§ **Problem details**:
Of all the lines below, return only those starting with the line holding "The height and width of the screenshot is (736, 1568)." and going on through the line holding "Task: Open the Online services menu", exactly as written.
= = = = =
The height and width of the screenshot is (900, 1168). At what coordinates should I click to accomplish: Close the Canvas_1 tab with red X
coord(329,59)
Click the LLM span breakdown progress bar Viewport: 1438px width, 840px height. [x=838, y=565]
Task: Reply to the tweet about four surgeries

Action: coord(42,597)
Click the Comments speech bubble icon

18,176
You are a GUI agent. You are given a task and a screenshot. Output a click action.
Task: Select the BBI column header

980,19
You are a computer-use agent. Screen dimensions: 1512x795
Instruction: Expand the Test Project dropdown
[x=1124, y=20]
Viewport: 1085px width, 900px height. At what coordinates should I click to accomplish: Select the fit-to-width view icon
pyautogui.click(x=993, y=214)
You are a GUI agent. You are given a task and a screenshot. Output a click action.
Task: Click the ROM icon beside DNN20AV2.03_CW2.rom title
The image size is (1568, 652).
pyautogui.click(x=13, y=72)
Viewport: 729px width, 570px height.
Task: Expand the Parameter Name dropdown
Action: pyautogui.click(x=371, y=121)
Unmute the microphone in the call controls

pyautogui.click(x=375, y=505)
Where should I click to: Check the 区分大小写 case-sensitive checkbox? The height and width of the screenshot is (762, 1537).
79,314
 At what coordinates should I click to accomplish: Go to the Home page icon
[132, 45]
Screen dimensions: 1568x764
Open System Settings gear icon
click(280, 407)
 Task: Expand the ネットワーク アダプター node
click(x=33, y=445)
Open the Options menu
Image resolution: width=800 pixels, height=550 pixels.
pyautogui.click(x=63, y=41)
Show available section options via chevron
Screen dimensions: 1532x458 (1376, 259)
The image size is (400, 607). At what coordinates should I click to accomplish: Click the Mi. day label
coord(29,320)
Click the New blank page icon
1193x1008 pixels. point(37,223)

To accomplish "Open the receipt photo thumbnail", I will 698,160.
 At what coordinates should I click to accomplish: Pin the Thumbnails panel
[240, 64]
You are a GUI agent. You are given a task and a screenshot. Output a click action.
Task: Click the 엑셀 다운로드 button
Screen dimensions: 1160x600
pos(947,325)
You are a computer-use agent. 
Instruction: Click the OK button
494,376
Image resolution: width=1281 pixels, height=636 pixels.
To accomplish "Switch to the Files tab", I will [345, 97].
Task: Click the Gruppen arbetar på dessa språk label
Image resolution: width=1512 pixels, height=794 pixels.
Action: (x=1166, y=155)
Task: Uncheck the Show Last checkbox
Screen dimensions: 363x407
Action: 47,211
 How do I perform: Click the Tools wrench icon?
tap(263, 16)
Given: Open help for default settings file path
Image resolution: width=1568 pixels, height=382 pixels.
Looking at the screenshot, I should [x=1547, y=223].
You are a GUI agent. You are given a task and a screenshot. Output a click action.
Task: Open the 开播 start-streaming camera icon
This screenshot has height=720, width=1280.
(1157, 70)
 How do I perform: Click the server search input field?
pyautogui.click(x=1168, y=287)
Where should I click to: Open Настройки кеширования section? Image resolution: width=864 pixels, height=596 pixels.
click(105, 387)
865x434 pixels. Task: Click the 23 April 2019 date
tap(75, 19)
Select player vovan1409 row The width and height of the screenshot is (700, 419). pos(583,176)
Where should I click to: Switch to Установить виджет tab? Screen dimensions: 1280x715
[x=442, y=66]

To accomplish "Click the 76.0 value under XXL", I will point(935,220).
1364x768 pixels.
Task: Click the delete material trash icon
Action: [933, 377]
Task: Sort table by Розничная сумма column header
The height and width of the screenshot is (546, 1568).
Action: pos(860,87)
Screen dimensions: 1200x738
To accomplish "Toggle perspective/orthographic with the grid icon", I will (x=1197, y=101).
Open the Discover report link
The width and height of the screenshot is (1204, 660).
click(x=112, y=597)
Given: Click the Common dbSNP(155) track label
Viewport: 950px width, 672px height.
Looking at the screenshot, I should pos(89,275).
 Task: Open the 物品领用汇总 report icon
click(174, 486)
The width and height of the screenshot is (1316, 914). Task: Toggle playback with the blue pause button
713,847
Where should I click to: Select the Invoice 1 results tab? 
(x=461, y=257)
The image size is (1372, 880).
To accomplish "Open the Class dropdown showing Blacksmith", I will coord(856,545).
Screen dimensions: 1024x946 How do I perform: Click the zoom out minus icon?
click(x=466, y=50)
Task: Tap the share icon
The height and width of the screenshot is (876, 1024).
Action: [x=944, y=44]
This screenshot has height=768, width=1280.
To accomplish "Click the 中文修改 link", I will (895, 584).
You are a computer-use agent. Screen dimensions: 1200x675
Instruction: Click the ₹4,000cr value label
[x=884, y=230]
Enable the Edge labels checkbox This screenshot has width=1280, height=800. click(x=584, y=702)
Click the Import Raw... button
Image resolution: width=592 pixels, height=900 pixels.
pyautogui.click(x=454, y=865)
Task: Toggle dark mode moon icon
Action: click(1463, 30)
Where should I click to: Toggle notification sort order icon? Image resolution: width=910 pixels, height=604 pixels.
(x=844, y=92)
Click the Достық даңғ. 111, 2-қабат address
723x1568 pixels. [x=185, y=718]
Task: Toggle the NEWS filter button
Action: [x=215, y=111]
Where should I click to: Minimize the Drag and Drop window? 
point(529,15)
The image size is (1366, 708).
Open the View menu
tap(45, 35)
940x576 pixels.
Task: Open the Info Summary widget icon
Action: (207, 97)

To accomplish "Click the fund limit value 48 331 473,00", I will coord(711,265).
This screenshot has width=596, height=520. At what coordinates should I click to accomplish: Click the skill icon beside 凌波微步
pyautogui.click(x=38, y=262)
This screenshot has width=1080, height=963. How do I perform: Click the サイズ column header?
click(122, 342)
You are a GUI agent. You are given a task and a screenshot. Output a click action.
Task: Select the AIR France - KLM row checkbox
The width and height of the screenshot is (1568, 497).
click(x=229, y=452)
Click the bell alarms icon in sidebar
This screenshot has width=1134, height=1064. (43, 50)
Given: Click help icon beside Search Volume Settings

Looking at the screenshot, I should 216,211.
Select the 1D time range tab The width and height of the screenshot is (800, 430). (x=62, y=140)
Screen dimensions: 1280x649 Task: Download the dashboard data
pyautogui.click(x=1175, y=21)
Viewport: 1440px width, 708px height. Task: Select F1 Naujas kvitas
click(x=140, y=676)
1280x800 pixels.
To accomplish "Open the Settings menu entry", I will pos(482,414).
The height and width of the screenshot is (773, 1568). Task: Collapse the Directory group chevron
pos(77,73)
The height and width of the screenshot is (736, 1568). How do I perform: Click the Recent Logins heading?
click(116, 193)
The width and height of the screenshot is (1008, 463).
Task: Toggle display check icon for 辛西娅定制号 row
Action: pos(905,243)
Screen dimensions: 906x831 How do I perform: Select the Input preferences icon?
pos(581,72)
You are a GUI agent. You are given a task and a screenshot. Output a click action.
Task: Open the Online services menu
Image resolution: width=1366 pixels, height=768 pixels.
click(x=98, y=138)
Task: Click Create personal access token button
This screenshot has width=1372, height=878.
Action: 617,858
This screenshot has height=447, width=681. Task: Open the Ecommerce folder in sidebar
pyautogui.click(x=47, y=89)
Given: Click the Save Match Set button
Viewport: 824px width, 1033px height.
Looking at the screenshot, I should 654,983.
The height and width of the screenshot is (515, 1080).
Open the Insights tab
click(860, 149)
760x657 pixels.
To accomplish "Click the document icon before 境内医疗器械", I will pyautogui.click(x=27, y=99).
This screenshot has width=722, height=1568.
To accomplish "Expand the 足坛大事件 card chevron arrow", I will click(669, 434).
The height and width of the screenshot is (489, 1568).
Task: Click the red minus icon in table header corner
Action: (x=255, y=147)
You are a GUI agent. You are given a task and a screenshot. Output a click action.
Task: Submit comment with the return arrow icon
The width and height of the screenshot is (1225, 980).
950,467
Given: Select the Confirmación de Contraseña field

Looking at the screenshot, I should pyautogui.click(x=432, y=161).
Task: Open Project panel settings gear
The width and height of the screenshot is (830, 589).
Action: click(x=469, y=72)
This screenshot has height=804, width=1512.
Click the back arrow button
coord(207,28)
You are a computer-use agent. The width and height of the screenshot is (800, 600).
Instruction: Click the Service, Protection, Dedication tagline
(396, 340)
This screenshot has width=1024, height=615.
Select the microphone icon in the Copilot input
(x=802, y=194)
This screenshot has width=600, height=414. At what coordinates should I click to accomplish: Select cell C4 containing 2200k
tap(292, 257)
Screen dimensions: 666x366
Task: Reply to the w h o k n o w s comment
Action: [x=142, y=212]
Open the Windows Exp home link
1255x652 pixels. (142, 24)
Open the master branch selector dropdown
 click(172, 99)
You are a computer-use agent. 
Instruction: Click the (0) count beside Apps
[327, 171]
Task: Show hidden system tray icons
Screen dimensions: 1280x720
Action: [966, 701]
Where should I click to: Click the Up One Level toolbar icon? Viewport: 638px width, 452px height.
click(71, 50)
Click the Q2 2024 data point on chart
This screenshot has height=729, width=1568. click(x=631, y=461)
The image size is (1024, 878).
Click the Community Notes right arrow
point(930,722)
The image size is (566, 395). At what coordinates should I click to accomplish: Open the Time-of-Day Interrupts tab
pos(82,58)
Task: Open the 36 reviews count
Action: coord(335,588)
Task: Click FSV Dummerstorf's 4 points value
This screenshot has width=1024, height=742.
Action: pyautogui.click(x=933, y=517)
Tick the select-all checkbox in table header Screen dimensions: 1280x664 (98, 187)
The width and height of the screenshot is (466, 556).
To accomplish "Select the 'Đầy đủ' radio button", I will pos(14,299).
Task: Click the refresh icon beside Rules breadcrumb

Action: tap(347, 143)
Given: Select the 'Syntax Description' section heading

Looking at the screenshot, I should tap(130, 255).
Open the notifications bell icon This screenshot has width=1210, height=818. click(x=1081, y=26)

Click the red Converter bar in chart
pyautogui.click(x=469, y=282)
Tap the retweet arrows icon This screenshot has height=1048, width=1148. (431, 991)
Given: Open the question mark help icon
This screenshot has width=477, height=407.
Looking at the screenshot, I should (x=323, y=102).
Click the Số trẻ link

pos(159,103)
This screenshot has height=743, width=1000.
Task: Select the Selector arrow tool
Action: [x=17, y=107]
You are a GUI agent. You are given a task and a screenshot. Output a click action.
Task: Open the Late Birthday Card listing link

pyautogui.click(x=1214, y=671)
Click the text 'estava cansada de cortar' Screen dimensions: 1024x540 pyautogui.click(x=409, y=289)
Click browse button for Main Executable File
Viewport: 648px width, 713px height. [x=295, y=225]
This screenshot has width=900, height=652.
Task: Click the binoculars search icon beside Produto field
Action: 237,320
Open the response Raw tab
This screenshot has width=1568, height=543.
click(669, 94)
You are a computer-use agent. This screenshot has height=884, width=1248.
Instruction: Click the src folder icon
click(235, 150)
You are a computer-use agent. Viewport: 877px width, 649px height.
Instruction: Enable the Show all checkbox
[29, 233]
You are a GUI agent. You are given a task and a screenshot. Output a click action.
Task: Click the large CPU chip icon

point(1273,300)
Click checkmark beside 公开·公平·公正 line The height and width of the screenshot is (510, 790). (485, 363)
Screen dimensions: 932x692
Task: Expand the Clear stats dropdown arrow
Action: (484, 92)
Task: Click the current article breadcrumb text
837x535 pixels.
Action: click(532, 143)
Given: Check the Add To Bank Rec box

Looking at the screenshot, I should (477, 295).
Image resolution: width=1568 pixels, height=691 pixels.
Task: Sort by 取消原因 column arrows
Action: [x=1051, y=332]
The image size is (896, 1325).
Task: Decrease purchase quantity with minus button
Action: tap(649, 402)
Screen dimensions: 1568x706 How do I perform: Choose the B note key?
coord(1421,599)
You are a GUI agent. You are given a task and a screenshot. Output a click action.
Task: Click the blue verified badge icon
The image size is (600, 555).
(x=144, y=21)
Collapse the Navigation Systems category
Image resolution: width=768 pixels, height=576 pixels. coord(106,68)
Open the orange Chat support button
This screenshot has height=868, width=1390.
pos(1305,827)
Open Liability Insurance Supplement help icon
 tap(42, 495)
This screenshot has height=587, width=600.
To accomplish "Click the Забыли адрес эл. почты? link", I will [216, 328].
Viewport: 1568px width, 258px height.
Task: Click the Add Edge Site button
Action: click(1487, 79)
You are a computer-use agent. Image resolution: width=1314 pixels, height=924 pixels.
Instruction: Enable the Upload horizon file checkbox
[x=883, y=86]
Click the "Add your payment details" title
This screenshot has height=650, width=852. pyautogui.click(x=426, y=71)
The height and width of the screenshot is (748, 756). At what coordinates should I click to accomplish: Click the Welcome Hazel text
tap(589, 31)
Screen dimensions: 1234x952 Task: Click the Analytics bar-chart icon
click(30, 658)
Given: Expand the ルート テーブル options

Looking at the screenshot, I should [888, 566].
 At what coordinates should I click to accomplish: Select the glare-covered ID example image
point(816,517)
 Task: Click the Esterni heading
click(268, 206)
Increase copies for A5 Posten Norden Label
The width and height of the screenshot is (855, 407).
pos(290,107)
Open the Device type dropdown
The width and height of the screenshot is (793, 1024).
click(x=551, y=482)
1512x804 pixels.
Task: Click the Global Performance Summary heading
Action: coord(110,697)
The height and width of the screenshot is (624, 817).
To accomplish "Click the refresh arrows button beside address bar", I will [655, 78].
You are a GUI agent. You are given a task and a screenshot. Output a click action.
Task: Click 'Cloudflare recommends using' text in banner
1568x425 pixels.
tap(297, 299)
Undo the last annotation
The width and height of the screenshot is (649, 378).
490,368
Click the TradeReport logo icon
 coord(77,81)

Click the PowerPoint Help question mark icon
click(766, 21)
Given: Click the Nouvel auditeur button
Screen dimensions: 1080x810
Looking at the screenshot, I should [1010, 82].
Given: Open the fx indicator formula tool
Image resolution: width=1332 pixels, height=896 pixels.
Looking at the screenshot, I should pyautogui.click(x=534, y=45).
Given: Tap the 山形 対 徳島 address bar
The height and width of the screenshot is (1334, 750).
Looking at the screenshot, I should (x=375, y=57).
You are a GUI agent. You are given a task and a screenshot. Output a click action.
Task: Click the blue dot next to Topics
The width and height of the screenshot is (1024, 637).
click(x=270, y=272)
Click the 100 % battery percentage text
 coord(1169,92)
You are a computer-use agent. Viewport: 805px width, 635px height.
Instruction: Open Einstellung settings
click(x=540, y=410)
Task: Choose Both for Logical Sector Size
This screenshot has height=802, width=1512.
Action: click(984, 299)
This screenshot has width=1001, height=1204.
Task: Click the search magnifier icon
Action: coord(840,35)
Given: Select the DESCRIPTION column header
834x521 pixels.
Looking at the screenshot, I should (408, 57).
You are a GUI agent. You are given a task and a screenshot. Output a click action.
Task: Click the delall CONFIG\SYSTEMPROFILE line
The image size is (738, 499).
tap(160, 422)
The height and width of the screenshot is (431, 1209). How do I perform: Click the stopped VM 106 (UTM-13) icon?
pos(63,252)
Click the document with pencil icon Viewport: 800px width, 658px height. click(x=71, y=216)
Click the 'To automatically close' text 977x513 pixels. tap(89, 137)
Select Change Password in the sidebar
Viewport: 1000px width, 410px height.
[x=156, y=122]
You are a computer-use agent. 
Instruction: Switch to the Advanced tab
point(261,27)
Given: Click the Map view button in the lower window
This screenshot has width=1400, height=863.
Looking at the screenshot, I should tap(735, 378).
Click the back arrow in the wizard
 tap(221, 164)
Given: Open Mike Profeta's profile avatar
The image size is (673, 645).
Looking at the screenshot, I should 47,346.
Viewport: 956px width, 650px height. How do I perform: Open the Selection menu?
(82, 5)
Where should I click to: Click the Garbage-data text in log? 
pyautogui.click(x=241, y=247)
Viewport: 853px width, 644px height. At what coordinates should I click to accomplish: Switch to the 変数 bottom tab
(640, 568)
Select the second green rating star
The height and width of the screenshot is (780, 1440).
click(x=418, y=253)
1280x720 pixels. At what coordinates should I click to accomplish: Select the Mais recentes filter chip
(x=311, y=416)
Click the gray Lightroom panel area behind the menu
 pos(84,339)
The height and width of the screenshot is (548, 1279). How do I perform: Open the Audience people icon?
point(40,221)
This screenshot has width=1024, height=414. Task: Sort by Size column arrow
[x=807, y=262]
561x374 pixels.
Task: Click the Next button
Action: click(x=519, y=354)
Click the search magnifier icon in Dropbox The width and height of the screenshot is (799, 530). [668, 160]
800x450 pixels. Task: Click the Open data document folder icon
= = = = =
§ **Written answer**:
The height and width of the screenshot is (736, 1568). How do I perform: Click the Recent Logins heading?
click(116, 193)
The width and height of the screenshot is (1008, 463).
Task: Toggle display check icon for 辛西娅定制号 row
Action: pos(905,243)
Screen dimensions: 906x831 How do I perform: Select the Input preferences icon?
pos(581,72)
You are a GUI agent. You are given a task and a screenshot. Output a click action.
Task: Open the Online services menu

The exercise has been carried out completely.